Faith, Hope, Love, all three

So now faith, hope, and love abide, these three; but the greatest of these is love.

One idea one gets from some notable Reformed theologians is that only faith justifies because only faith is passive and outward looking (or worse, “extraspective“). Hope and Love are active, would imply works and merit, while faith is not and does not.

But it seems to me that all three could easily be understood as outward oriented. “Hope” can be used as virtually a synonym for trust or faith.

Now Moses was faithful in all God’s house as a servant, to testify to the things that were to be spoken later, but Christ is faithful over God’s house as a son. And we are his house if indeed we hold fast our confidence and our boasting in our hope.
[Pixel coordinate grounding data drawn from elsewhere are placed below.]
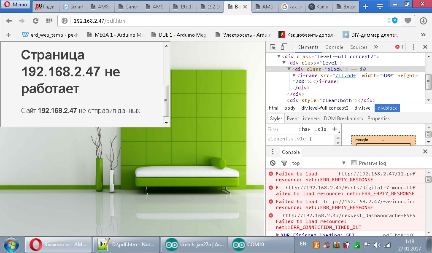Open the Меню button in Opera
432x253 pixels.
tap(16, 5)
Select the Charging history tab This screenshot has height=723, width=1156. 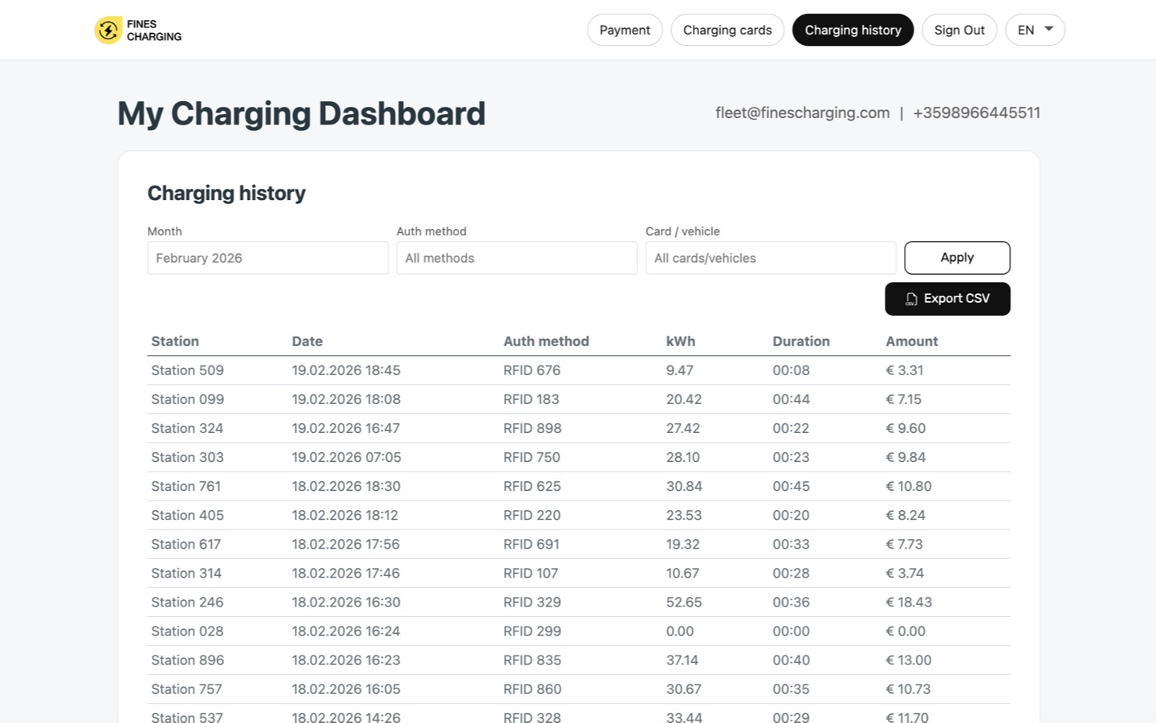[853, 30]
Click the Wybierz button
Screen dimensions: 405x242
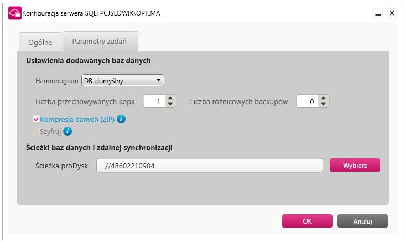coord(355,165)
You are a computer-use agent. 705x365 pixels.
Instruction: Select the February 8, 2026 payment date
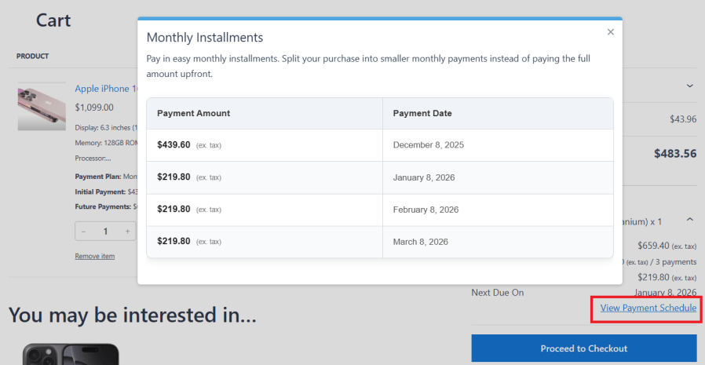pyautogui.click(x=426, y=210)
And we desire each one of you to show the same earnestness to have the full assurance of hope until the end, so that you may not be sluggish, but imitators of those who through faith and patience inherit the promises.

So when God desired to show more convincingly to the heirs of the promise the unchangeable character of his purpose, he guaranteed it with an oath, so that by two unchangeable things, in which it is impossible for God to lie, we who have fled for refuge might have strong encouragement to hold fast to the hope set before us. We have this as a sure and steadfast anchor of the soul, a hope that enters into the inner place behind the curtain, where Jesus has gone as a forerunner on our behalf, having become a high priest forever after the order of Melchizedek.

Let us hold fast the confession of our hope without wavering, for he who promised is faithful.

Rather train yourself for godliness; for while bodily training is of some value, godliness is of value in every way, as it holds promise for the present life and also for the life to come. The saying is trustworthy and deserving of full acceptance. For to this end we toil and strive, because we have our hope set on the living God, who is the Savior of all people, especially of those who believe.

She who is truly a widow, left all alone, has set her hope on God and continues in supplications and prayers night and day, but she who is self-indulgent is dead even while she lives. Command these things as well, so that they may be without reproach.

As for the rich in this present age, charge them not to be haughty, nor to set their hopes on the uncertainty of riches, but on God, who richly provides us with everything to enjoy.

And likewise, Paul does not portray loving God as some kind of moral heroism but as nothing more than caring and hoping in one’s own well-being with the recognition that it is bound up in the other:

Husbands, love your wives, as Christ loved the church and gave himself up for her, that he might sanctify her, having cleansed her by the washing of water with the word, so that he might present the church to himself in splendor, without spot or wrinkle or any such thing, that she might be holy and without blemish. In the same way husbands should love their wives as their own bodies. He who loves his wife loves himself. For no one ever hated his own flesh, but nourishes and cherishes it, just as Christ does the church, because we are members of his body.

There is no great credit in loving your wife because you are insane and self-hating not to love her. How much more is there no credit or merit in loving Jesus and God when one recognizes that they are the key to one’s own purpose and provision!

So when taking “love” and “hope” in the abstract, I don’t think that it would be difficult to produce credible descriptions from the Biblical data that are just as passive and outward looking.

It seems to me that the reason that faith is singled out as the means by which we are counted righteous before God needs to be sought elsewhere. Sociologically, I think the point is that all those who confess the true God (confess their faith or belief) belong to Jesus whether or not the are circumcised. All are righteous before God, belong to his covenant people, without any other condition.

On a more personal level, I suspect the key issue is the promissory nature of salvation. While one could easily also put hope in this place, the more fundamental reality is one has hope because one trusts God to keep His promises. So faith is the human response to God’s faithfulness that He has kept and keeps His promises:

By faith Sarah herself received power to conceive, even when she was past the age, since she considered him faithful who had promised.

Therefore, brothers, since we have confidence to enter the holy places by the blood of Jesus, by the new and living way that he opened for us through the curtain, that is, through his flesh, and since we have a great priest over the house of God, let us draw near with a true heart in full assurance of faith, with our hearts sprinkled clean from an evil conscience and our bodies washed with pure water. Let us hold fast the confession of our hope without wavering, for he who promised is faithful.

For I am not ashamed of the gospel, for it is the power of God for salvation to everyone who believes, to the Jew first and also to the Greek. For in it the righteousness of God is revealed from faith for faith, as it is written, “The righteous shall live by faith.”

This last I take as a word play that is stating from God’s faithfulness to our faith. That, I believe, matches the appeal to Habakkuk which is all about God’s faithfulness in adversity and how those who trust Him, count him faithful, are righteous in His sight.